Under first-year head coach Brian O’Connor, Mississippi State has looked nothing like a team adjusting to a new staff. They’re ranked No. 6, they’ve won with pitching and with their lineup, and they’re entering Oxford with the kind of momentum that makes road games feel like home games. This is as good as State has looked through six weeks in years.
Ole Miss, meanwhile, is built to beat exactly this kind of opponent. Hunter Elliott is one of the most polished Friday starters in the country, a guy who returned to Oxford after flirting with the pros specifically to anchor a rotation with College World Series aspirations.
He doesn’t overpower lineups; he outsmarts them. His command, tempo management, and comfort in big spots are why Ole Miss pencils him in on the days that matter most, and Friday at Swayze against the state rival absolutely qualifies.

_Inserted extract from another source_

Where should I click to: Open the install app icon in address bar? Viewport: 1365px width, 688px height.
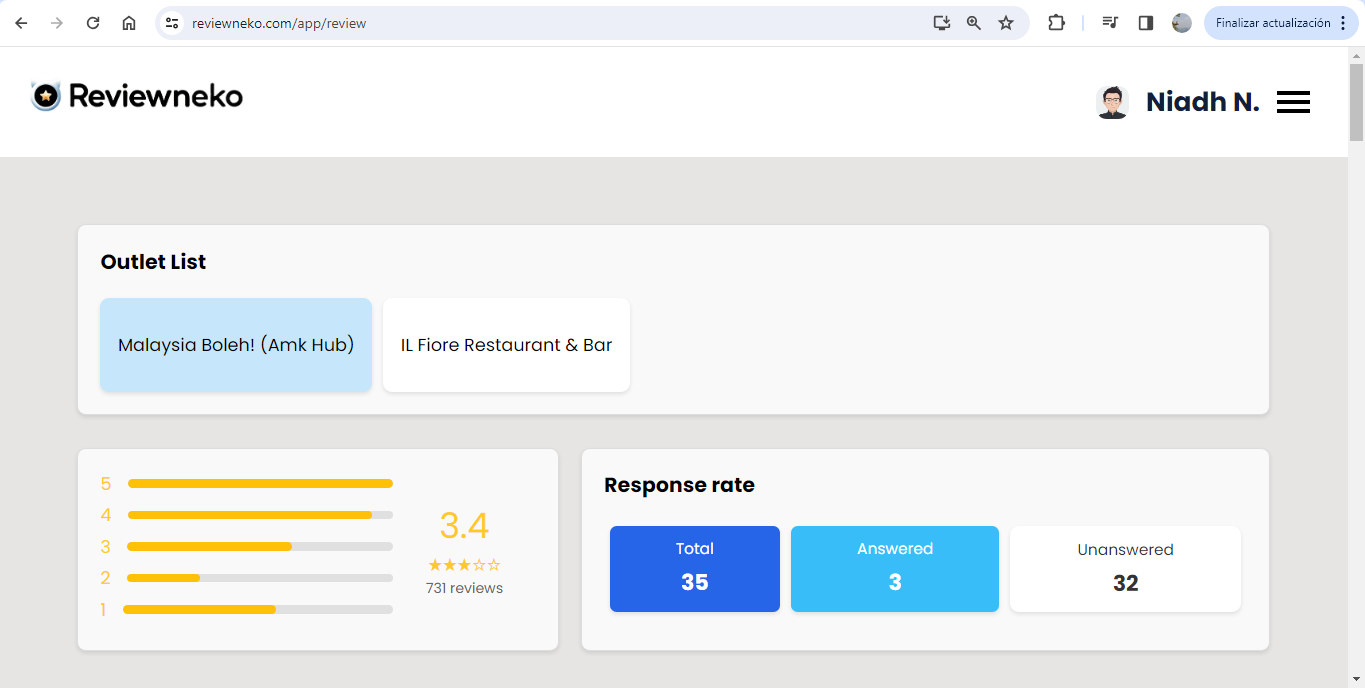click(941, 23)
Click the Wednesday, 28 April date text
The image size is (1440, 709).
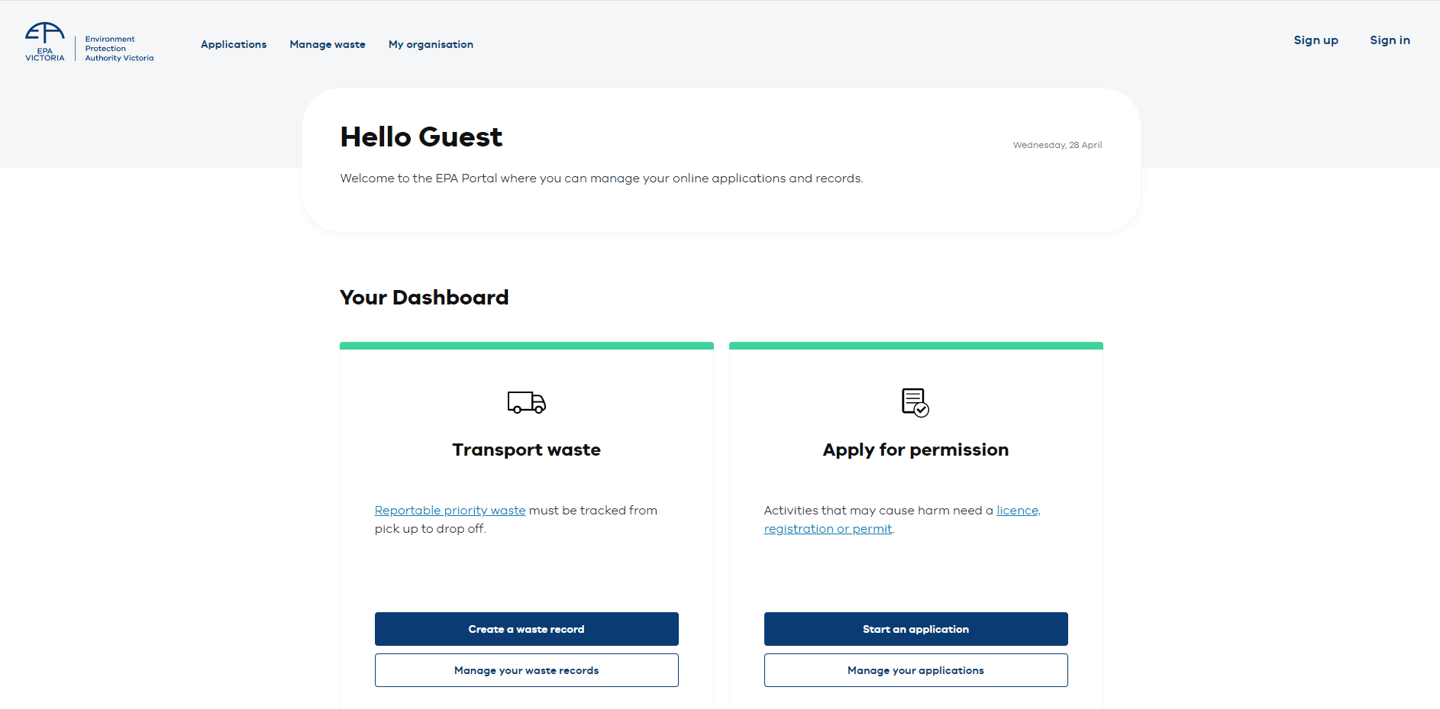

The bigger question heading into the weekend is Cade Townsend. The sophomore right-hander has been one of the SEC’s best arms this season, with a sub-1.00 ERA, 32 strikeouts, and a 17-inning scoreless streak, before leaving his start at Texas in mid-March with shoulder inflammation.
He sat out the Kentucky series entirely last weekend. As of Sunday, Bianco said Townsend had been throwing and feeling good but that Ole Miss needed to see him get through live bullpen sessions before committing to anything.
His availability for this series is genuinely unclear, and that’s a massive variable. If he can’t go, the Rebels are leaning much harder on a bullpen that got stretched thin in Austin.
Two ranked teams, a renovated Swayze Field crowd, and a Friday ace matchup that belongs in a league with any in the country this weekend.
What to watch: Elliott vs. Mississippi State’s lineup is the pitching story. If he controls the running game and keeps the Bulldogs off the basepaths, Ole Miss wins Game 1. If State can crack him early and get into the Oxford bullpen, it’s a different series entirely.